Problem >> Could you carry on writing the blog post reviewing the thrillers "Tips for Living" and "The Lying Game," starting right after its last sentence?

Document segment >>
________________________________________
Marie’s Reading Thrillers: “Tips for Living” and “The Lying Game”

I always want to read thrillers and suspense in late winter.  It’s a great time of year to hunker down with books, and something about the cold and dark lends itself to darker stories.  I’ve been reading a lot of Minette Walters, as well as re-visiting Tana French’s Dublin Murder Squad books.

Here are two thrillers that got me through some dark and snowy afternoons recently!

In Tips for Living, Nora has finally gotten her life back on track after her husband’s affair and their subsequent divorce.  But then her ex-husband and his new wife move into Nora’s adopted small town.  Shortly thereafter, the two are found murdered in their home.  Even worse, Nora is a sleepwalker suffering a relapse, and cannot remember her whereabouts on the night of the murders.  Nora has to clear her name while all the while wondering if, in fact, she did commit the crime.

As a bonus, I think anyone who lives in a small community with a large summer population will totally understand a lot of the snarkiness displayed in the newspaper article subplot of the book (the “Tips for Living” of the title).  There’s great small-town atmosphere, that sense of community that’s sometimes claustrophobic and insular.
________________________________________
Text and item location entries
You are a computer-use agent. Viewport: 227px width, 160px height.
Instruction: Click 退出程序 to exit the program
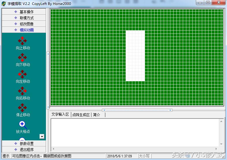coord(24,150)
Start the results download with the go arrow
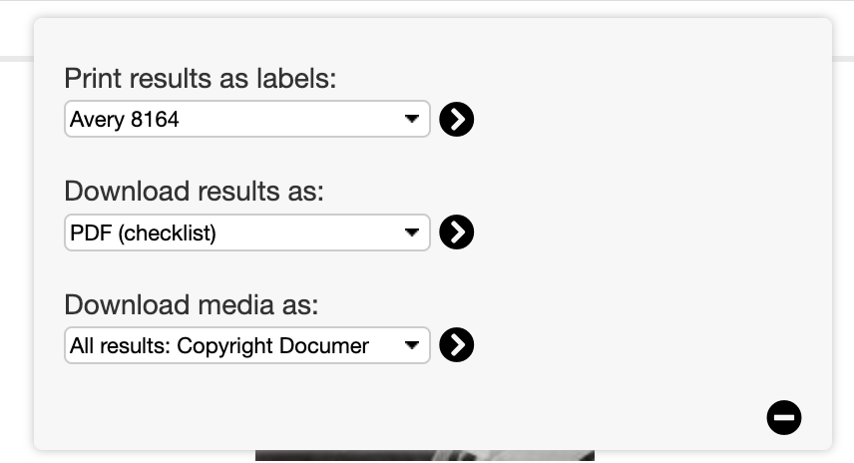Viewport: 854px width, 463px height. coord(457,232)
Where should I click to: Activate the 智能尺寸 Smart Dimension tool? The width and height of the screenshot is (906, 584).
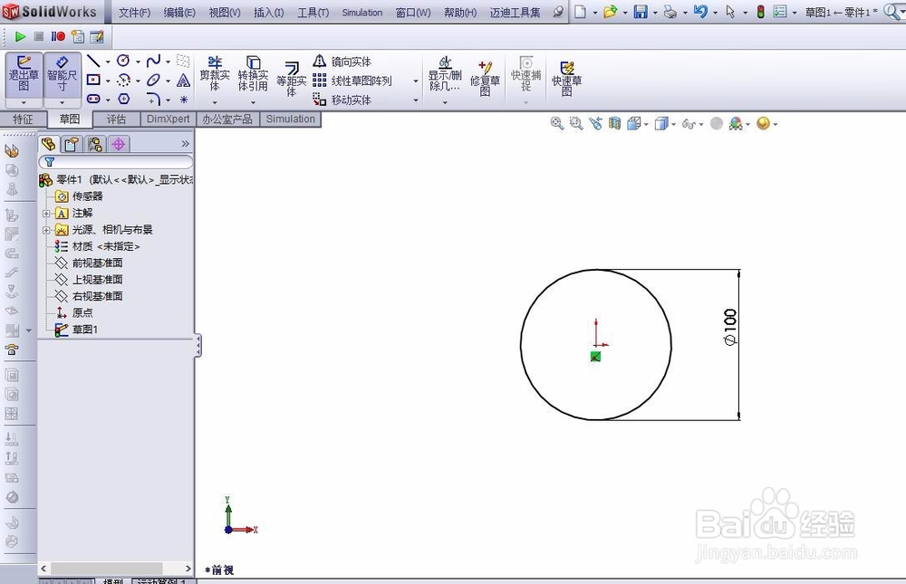(62, 72)
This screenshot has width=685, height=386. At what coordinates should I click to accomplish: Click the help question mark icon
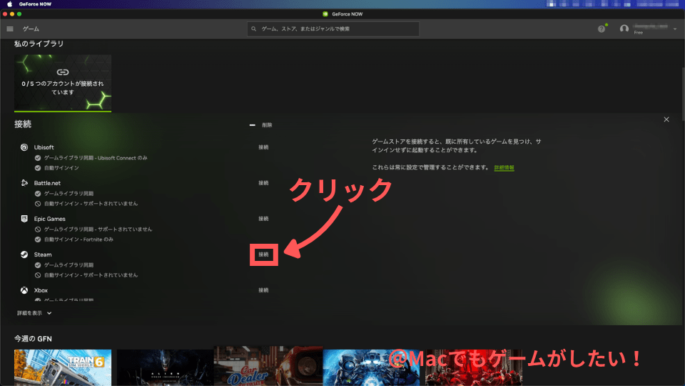602,29
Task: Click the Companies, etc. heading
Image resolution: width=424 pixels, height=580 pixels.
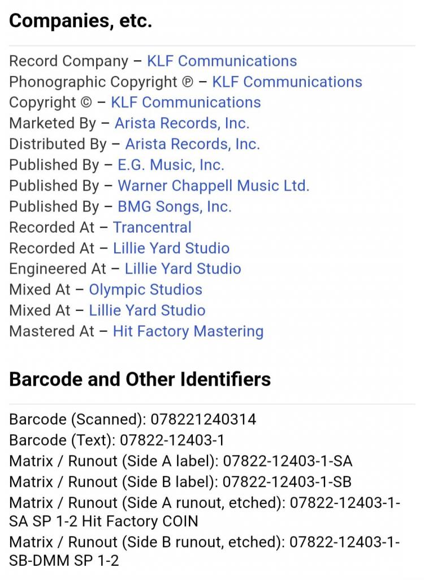Action: [x=80, y=21]
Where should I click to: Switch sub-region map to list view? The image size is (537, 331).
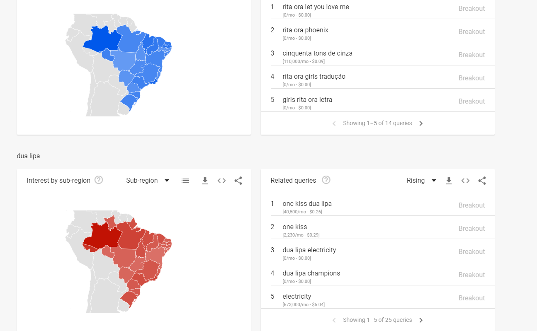[x=185, y=181]
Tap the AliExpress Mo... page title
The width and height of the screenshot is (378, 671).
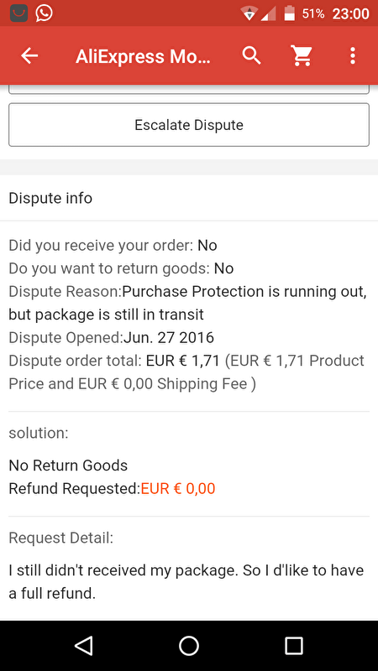pyautogui.click(x=143, y=56)

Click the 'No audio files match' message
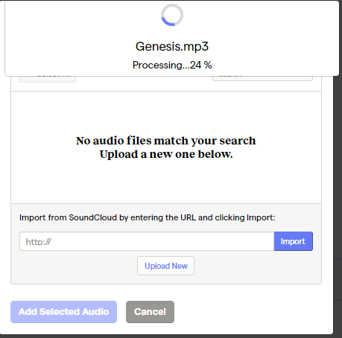coord(165,141)
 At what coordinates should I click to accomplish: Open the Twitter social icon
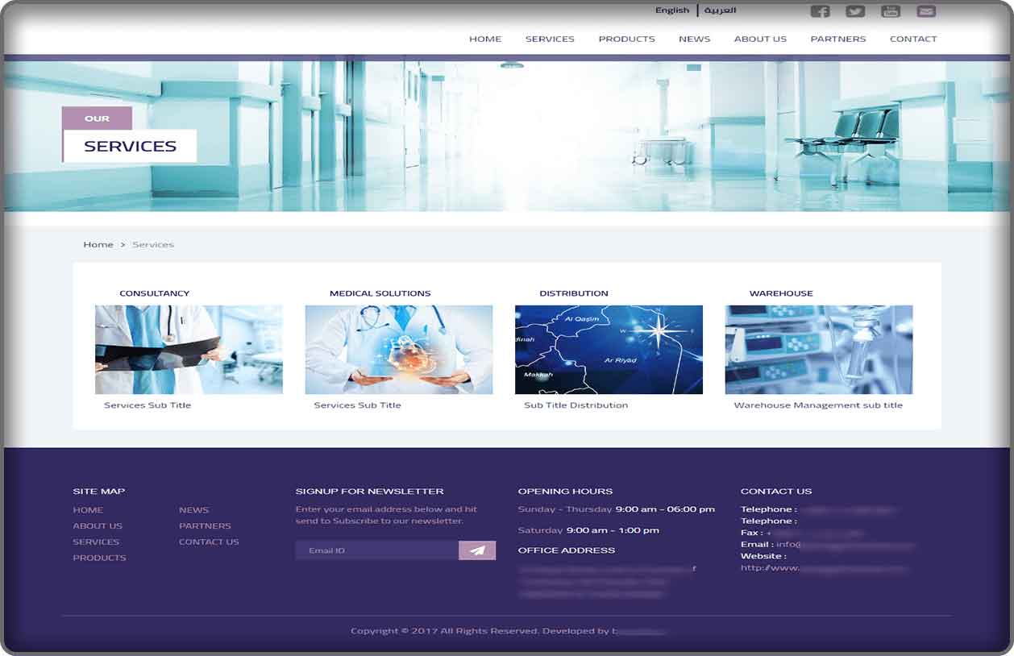(855, 11)
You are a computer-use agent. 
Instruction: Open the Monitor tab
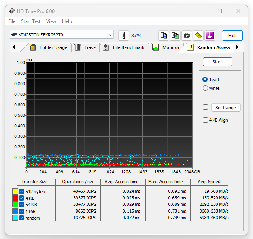click(x=166, y=47)
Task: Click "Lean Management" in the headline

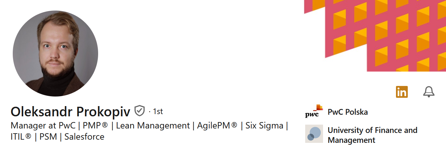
________________________________________
Result for this exercise >>
Ruth Ware’s The Lying Game is less of a who-dun-it mystery than Tips for Living, and more of a thriller with many layers of deception.  It’s about four friends who have been hiding a secret for years, only to have it come back to bite them.  The scene-setting is great and the characters are interesting–Ware has a talent for atmosphere and dialogue.  If you like Paula Hawkins and S.J. Watson, you might like Ware’s books.

Though I enjoy whiling away winter afternoons with thrillers, I’m definitely looking forward to springtime and being able to read them with more sunshine and an open window!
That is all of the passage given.